[Saved data entries]
_ _ _
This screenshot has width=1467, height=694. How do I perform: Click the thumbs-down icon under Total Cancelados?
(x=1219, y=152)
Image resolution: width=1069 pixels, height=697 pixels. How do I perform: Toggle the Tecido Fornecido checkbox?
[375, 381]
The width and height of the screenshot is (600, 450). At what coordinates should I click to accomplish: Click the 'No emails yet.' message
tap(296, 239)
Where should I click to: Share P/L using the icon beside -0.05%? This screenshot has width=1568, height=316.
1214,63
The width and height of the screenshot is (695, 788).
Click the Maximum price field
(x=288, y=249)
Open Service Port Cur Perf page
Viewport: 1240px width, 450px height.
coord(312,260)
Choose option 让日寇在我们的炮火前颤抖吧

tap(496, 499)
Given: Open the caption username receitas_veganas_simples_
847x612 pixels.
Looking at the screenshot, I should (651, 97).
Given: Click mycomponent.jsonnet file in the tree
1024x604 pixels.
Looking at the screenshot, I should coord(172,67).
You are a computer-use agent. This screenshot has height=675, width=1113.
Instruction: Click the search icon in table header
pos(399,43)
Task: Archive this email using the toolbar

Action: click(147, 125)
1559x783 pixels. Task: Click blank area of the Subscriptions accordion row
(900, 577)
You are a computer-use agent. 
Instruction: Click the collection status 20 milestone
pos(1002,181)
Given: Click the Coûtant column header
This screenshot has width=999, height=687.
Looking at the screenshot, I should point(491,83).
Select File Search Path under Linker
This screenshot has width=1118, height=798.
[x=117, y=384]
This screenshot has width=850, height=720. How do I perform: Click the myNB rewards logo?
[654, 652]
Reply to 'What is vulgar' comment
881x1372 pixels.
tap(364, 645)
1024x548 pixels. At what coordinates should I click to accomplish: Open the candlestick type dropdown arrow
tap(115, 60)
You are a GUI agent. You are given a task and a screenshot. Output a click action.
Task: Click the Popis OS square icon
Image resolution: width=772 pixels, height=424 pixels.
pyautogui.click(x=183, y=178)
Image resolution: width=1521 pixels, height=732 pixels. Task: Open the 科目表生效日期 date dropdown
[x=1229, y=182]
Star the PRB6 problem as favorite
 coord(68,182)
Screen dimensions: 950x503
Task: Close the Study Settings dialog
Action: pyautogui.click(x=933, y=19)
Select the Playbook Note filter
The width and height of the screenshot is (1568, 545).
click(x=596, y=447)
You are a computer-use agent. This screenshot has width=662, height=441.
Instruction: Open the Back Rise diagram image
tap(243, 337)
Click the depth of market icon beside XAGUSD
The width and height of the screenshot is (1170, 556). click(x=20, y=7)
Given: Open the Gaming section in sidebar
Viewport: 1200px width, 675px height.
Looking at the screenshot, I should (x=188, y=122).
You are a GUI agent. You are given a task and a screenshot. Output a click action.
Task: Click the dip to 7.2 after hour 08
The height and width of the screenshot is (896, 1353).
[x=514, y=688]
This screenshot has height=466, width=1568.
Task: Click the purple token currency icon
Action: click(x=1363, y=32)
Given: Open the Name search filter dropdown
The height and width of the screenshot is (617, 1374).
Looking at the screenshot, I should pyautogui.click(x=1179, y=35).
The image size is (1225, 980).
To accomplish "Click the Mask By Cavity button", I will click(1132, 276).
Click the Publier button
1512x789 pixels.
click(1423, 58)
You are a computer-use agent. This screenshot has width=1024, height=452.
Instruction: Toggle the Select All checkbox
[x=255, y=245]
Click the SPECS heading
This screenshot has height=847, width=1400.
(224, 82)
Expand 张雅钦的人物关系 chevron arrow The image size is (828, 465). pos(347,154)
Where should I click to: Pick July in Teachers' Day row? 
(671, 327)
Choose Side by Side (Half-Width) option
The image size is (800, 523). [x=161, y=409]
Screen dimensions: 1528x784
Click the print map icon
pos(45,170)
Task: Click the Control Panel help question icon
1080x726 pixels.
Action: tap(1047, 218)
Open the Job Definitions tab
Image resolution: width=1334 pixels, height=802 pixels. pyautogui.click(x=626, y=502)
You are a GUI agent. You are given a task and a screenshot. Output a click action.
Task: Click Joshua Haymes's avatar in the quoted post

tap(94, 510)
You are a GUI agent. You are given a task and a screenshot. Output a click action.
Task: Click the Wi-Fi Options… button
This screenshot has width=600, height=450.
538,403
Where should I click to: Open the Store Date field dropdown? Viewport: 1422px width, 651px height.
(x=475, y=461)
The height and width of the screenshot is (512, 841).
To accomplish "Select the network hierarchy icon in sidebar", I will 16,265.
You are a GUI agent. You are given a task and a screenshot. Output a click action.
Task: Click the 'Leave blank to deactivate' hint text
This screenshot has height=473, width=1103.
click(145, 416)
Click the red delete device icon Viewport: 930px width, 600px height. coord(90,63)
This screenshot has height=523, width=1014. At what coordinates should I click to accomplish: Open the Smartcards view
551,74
_ _ _
Only lines that include "computer" belong in the answer; return them from the entries above.

◆ RESPONSE AREA
You are a computer-use agent. This screenshot has height=675, width=1113.
You are a computer-use agent. 
You are a computer-use agent. This screenshot has width=662, height=441.
You are a computer-use agent. This screenshot has width=1024, height=452.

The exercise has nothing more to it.